We call on the European Commission to:

  1. Choose the appropriate legal basis to protect the free movement of packaging and packaged goods across the EU. In light of the upcoming review of the Packaging and Packaging Waste Directive, the Single Market legal basis (Article 114 TFEU) must be upheld.
  2. Ensure that EU rules on packaging and packaged goods are designed in compliance with the Single Market principles and support their harmonised implementation across the EU. This requires enshrining core principles, targets and clear definitions in the body of the legislation or its implementing acts, thus preventing diverging national measures from occurring in the first place.

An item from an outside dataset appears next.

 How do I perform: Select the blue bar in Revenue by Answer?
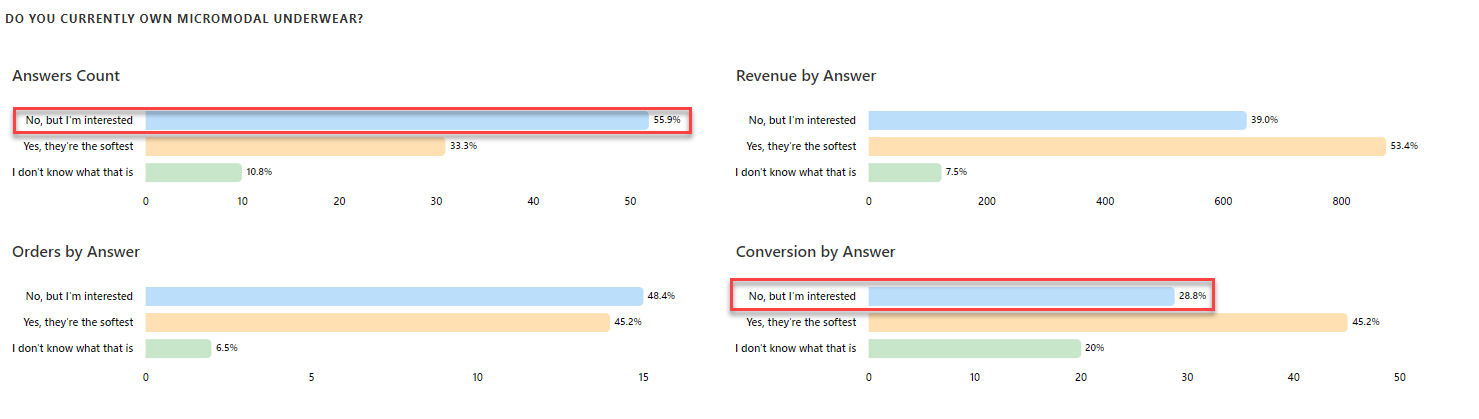click(1057, 120)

  3. As the guardian of the Treaties, systematically intervene against any national provisions on packaging and packaged goods that fail to comply with the Single Market principles, independently of the type of material or application targeted.
  4. Duly screen, via the TRIS consultation procedure, the Single Market implications of any national measures to ensure that they do not introduce restrictions to the free movement of packaging and packaged goods, which would be disproportionate and/or unnecessary from an environmental protection standpoint and could cause unfair EU market distortions.

1 Directive (EU) 2015/1535 laying down a procedure for the provision of information in the field of technical regulations and of rules on Information Society services.